RWeka classifier hyperparameters

topepo / caret

caret (Classification And Regression Training) R package that contains misc functions for training and plotting classification and regression models

http://topepo.github.io/caret/index.html

1.62k stars 632 forks source link

RWeka classifier hyperparameters #468

Closed dashaub closed 8 years ago

dashaub commented 8 years ago

Is there a reason that some of the RWeka classifiers only have one specified hyperparameter? The LMT model has multiple available values for hyperparemeters for grid/random search while others do not. For example, J48 has C = 0.25, PART has threshold = 0.25 and pruned = "yes", and JRip has NumOpt = 1:len.

library(caret)
data(iris)
library(RWeka)

# No other hyperparameter values, no random search
getModelInfo("J48")

# No other hyperparameter values, no random search
getModelInfo("PART")

# This needs sampling for random search
getModelInfo("JRip")
# Also it appears NumOpt it now named O in RWeka
RWeka::WOW("JRip")

# Other values of these hyperparameters run when called directly through RWeka

# J48 called through RWeka
j48c1 <- J48(Species ~ ., data = iris, control = Weka_control(C = 0.2))
j48c2 <- J48(Species ~ ., data = iris, control = Weka_control(C = 0.25))

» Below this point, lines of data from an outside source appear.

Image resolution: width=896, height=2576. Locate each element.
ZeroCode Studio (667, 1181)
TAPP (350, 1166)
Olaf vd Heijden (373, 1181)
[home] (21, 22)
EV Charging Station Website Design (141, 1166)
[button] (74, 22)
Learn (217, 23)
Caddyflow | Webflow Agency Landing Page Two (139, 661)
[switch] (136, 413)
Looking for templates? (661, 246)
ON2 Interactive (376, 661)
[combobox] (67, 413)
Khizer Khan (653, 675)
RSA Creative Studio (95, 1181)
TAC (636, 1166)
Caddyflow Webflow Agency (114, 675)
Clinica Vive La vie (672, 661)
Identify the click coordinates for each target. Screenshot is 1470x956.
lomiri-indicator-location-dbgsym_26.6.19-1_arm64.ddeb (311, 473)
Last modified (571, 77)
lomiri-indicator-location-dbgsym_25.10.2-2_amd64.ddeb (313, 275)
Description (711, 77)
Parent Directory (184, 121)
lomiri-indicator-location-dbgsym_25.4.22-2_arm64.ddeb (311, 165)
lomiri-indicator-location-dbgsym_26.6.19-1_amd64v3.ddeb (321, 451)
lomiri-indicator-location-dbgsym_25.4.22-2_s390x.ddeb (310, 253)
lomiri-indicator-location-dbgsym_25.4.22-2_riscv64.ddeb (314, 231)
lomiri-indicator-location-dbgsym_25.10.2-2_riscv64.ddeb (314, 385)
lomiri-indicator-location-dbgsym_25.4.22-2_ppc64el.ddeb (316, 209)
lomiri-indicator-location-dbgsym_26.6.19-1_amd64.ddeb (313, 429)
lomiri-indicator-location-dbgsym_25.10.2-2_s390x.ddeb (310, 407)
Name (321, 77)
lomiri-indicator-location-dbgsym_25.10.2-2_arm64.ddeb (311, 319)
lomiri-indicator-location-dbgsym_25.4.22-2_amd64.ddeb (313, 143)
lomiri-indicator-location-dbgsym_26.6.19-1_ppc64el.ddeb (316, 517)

# JRip called through RWeka
jripc1 <- JRip(Species ~ ., data = iris, control = Weka_control(O = 3))
jripc2 <- JRip(Species ~ ., data = iris, control = Weka_control(O = 100))

# PART called through RWeka
partc1 <- PART(Species ~ ., data = iris, control = Weka_control(threshold = 0.25, pruned = "yes"))
partc2 <- PART(Species ~ ., data = iris, control = Weka_control(threshold = 0.2, pruned = "no"))
partc3 <- PART(Species ~ ., data = iris, control = Weka_control(threshold = 0.25, pruned = "yes"))
partc4 <- PART(Species ~ ., data = iris, control = Weka_control(threshold = 0.2, pruned = "no"))

I can do some testing on what are decent values for these hyperparameters and put together a PR if necessary.

topepo commented 8 years ago

I don't think that the confidence values really does anything (useful). Feel free to make a PR though; I'd be happy to have more parameters for these models.

dashaub commented 8 years ago

It looks like it might do something on the spam dataset:

library(kernlab)
data(spam)
set.seed(34)
possiblecValue <- seq(from = 0.001, to = 0.5, length.out = 100000)
numModels <- 50
cValue <- sample(possiblecValue, numModels)
pctCorrect <- MAE <- Kappa <- rep(0, numModels)
for(i in 1:numModels){
  print(i)
  j48Mod <- J48(type ~ ., data = spam, control = Weka_control(C = cValue[i]))
  evaluation <- evaluate_Weka_classifier(j48Mod)$details
  pctCorrect[i] <- evaluation["pctCorrect"]
  Kappa[i] <- evaluation["kappa"]
  MAE[i] <- evaluation["meanAbsoluteError"]
}

plot(cValue, pctCorrect)
plot(cValue, MAE)
plot(cValue, Kappa)

On iris it looks like there is merely an important hard threshold where the models change:

set.seed(34)
possiblecValue <- seq(from = 0.001, to = 0.5, length.out = 100000)
numModels <- 500
cValue <- sample(possiblecValue, numModels)
pctCorrect <- MAE <- Kappa <- rep(0, numModels)
for(i in 1:numModels){
  print(i)
  j48Mod <- J48(Species ~ ., data = iris, control = Weka_control(C = cValue[i]))
  evaluation <- evaluate_Weka_classifier(j48Mod)$details
  pctCorrect[i] <- evaluation["pctCorrect"]
  Kappa[i] <- evaluation["kappa"]
  MAE[i] <- evaluation["meanAbsoluteError"]
}

plot(cValue, pctCorrect)
plot(cValue, MAE)
plot(cValue, Kappa)

This behavior might be related to how it treats three-class vs two-class classification problems. I'll look into it more.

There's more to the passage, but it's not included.